# Given task 1:
Answer these from the text about SCVI:
(a) Which part of SCVI does the writer call slapped together and uninspired?
(b) What does the writer hope SCVII will not be weighed down by?
(c) According to the text, what do some players who pay full price do after playing through the story?

# Extracted text:

━━━━━━━━━━━━━━━━━━━━

Just silly, imo. And I think SCVI came out just a little too early in this respect, because now people are slowly starting to accept that games are going to come out in a wider variety of forms and with different sales models, and that these are not always just exploitative and "stealing" something from the player, and you have to do a value-to-price assessment independently for each product. I honestly hope that means that SCVII is not so weighed down by chasing overdeveloped, but ultimately very, very weak story content. Although this franchise has always had a rich lore, it should be appreciated for the tongue-in-cheek, over-the-top setting that it is, and that story delivered in relatively small doses, not hundred-hour-long, tin-earred visual novels that divert substantial chunks of budget away from elements that are critical to a fighter, and were definitely noticeable for being underbaked in SCVI. God the majority of the stages in particular, especially the launch stages, are so slapped together and uninspired, it really sharply impacted my moment-to-moment engagement with this entry.
Anyway, that unasked for diatribe was all inspired by contextualizing my immediate response to what you were saying: the way you should be serving the casual audience in a fighter is not by chasing broader industry trends to always make sure there is single player content. I mean it makes some sense, market wise. Some of those players will pay for a full priced game, play through its story and then not bother using your online features much, which means plenty of net profit from those buyers. But it can hurt the legacy of the product at the same time.

━━━━━━━━━━━━━━━━━━━━

# Given task 2:
Convert the part of the records that opens with the line containing "This screenshot has height=784, width=2576." and closes with the line containing "(1884, 50)." into a JSON list of strings, one string per line, with blank lines left out.

━━━━━━━━━━━━━━━━━━━━

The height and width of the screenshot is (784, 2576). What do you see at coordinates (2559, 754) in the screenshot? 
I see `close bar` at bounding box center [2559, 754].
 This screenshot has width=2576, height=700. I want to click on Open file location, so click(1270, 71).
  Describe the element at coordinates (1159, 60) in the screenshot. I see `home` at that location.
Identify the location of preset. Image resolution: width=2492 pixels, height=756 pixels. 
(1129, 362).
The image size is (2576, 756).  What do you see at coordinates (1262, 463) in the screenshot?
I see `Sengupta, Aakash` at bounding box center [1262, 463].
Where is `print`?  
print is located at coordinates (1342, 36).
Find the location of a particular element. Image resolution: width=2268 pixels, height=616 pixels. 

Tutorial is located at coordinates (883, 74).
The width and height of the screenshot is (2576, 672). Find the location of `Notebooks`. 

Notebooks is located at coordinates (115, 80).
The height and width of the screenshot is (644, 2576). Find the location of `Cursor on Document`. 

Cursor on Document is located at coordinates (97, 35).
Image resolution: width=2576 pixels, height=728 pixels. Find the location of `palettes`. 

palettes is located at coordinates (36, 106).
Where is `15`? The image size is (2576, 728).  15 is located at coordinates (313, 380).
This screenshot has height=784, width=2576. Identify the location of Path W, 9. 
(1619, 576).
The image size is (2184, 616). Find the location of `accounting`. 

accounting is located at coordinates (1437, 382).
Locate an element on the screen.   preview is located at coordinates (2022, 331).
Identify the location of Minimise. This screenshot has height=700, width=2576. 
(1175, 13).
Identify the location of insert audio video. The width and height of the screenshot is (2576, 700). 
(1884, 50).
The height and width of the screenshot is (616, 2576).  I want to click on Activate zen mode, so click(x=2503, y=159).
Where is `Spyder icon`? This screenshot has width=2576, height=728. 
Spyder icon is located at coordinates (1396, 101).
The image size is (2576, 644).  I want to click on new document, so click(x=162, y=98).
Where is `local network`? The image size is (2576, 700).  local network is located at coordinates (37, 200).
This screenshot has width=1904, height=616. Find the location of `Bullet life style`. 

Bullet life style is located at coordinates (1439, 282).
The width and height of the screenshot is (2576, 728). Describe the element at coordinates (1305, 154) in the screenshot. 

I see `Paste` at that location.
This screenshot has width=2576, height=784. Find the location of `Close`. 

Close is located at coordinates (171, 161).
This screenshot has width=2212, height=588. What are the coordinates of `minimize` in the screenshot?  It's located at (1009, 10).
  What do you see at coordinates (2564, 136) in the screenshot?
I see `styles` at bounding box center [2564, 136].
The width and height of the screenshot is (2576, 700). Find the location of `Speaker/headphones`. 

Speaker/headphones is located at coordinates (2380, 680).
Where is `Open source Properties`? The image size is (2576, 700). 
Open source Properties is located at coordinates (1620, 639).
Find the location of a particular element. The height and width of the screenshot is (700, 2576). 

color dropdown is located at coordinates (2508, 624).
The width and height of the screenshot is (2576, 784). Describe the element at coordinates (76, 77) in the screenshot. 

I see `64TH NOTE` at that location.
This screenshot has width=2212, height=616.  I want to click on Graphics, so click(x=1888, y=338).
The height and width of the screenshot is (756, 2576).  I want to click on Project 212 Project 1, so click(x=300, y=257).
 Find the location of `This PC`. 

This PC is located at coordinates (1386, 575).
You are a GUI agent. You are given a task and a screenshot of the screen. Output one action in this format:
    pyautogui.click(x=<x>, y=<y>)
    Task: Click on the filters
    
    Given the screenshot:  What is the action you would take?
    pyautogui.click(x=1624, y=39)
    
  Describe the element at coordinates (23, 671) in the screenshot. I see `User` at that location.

━━━━━━━━━━━━━━━━━━━━

# Correct answer 1:
(a) The majority of the stages, especially the launch stages.
(b) Chasing overdeveloped but ultimately very, very weak story content.
(c) They don't bother using the game's online features much.</t1>

# Correct answer 2:
[
  "This screenshot has height=784, width=2576. Identify the location of Path W, 9. ",
  "(1619, 576).",
  "The image size is (2184, 616). Find the location of `accounting`. ",
  "accounting is located at coordinates (1437, 382).",
  "Locate an element on the screen.   preview is located at coordinates (2022, 331).",
  "Identify the location of Minimise. This screenshot has height=700, width=2576. ",
  "(1175, 13).",
  "Identify the location of insert audio video. The width and height of the screenshot is (2576, 700). ",
  "(1884, 50)."
]